Carnival (or “Carnevale”) is one of the biggest celebrations in Italy – and from Venetian masks to masquerade balls, no place does it like Venice! Like the idea of seeing the city at its most festive and colorful? Here’s a handy Q&A about Carnevale in Venice!
Venice Carnival History
Where did the idea of Carnevale come from?
During the 40 days of Lent, parties were off-limits—and so was eating foods like meat, sugar, and fats. As a result, people would try to get rid of all of their rich food and drink (and get their partying out of the way!) before Lent. Hence… Carnival. (In fact, the word Carnevale may come from the Latin words carne and vale, meaning “farewell to meat”!).
According to Venetian tradition, Venice’s Carnival got its start in 1162, when townspeople celebrated a victory over the Patriarch of Aquileia. The festival declined during the 18th century. By the 16th century, Venetians were celebrating Carnevale in style.
So… you’re saying Carnevale in Venice has been celebrated non-stop since the 13th century?
Not quite. By the 18th century, Venice’s Carnevale festivities were going downhill. With the Austrian conquest of Venice in 1798, mask-wearing—as well as Carnevale—were all but finished. In the 1930s, Mussolini banned the celebrations altogether.

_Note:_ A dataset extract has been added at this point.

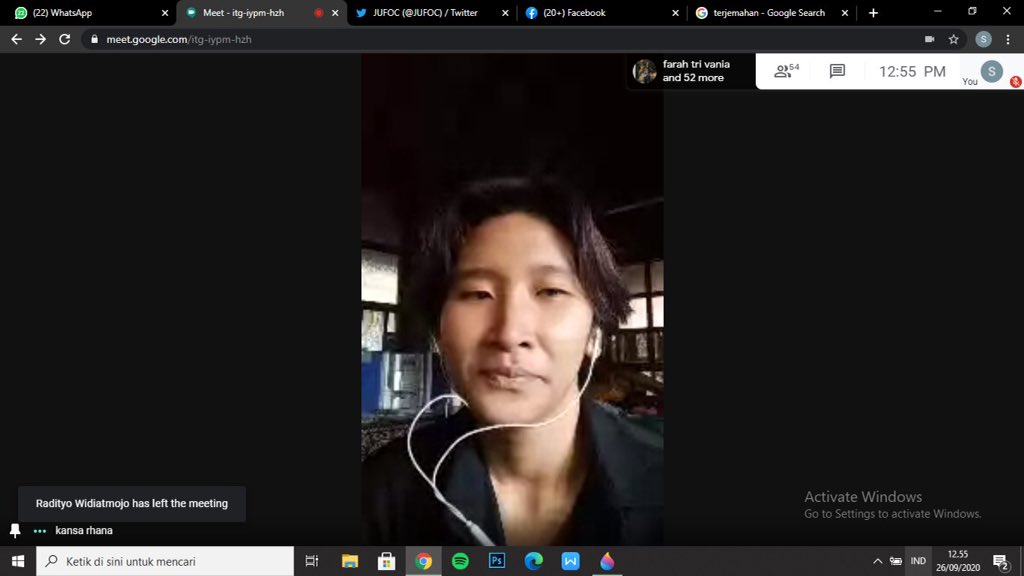1024x576 pixels.
Task: Click the camera permission icon in address bar
Action: click(x=928, y=39)

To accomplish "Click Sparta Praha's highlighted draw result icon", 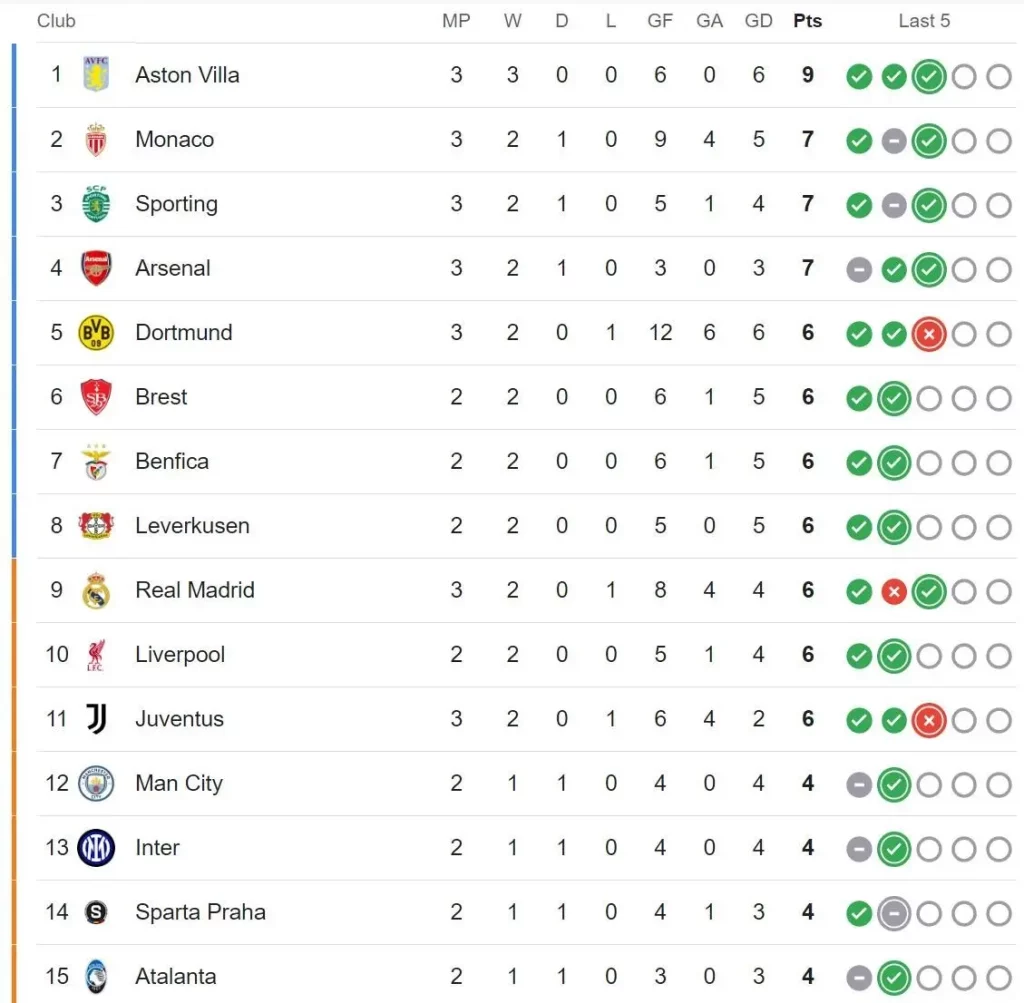I will 894,913.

So what changed? In 1979, a group of Venetian artisans banned together to restart Carnevale. If that seems like a ploy for tourism, it was—and it was one that worked. Today, about 3 million people travel to Venice every year for Carnevale. The 1970s are also when the long-forgotten art of mask-making was restarted.
What is Venice’s Carnevale like today?
Today, Carnevale in Venice is a huge celebration that goes on for two weeks. While many events—particularly the opulent masquerade balls—require invitations and have steep ticket prices, many others, like the candle-lit parade of boats, concerts, and street performances, are free and open to the public.
All about Venetian masks
The tradition of masking has a long tradition in Venice. All the way back in 1268, a law even was passed to ban – of all things – putting on masks and throwing perfumed eggs!
By the time of the Renaissance, masks were a fixture of Carnevale celebrations. By the 16th century, the popular Commedia d’Arte troupe performed slapstick comedy in the piazzas of Venice—while masked. Believe it or not, though, masking was hardly just a Carnival tradition.
By the 18th century, Venetians were allowed to wear masks for six months a year. And they took advantage! Black velvet masks, for example, would be worn in “houses of ill repute”—especially gambling parlors—to shield their owners’ identities, as shown in the painting here.
Don’t miss our video on mask-making in Venice today!
Mask shops in Venice
First off, be aware that the majority of mask shops in Venice sell cheap, imported masks, a far cry from the artisanal tradition that Venetian mask-making truly is. So do yourself, and the artisans of Venice, a favor, and choose your mask shop carefully. Need help? Here are some of our favorite mask shops in Venice (several of which even run mask-making workshops; check their websites for more!
- Benor Maschere Venezia (S. Croce 1109): Hidden behind Campo San Giacomo dell’Orio, this artisanal mask shop boasts a gorgeous collection, all made there in the workshop.
Ca’ Macana: This Venetian mask shop, located just off Campo San Barnaba, has an unparalleled selection of Carnevale masks. They’re handcrafted in the workshop right there, and you can watch them being made.
- Ca’ del Sol Maschere (Castello 4964): Artisans handcraft the Venetian masks at this shop a 5-minute walk from St. Mark’s Basilica; exquisite Carnevale costumes are on sale here, too.
- Il Canovaccio: The artisans at this Venetian mask shop create amazing masks and papier-mâché objects meant for the stage.
When is Venice’s Carnevale?
Carnevale in Venice, as with Carnival around the world, takes place in the days leading up to Lent. It lasts for 10 days, usually starting at the end of January or beginning of February.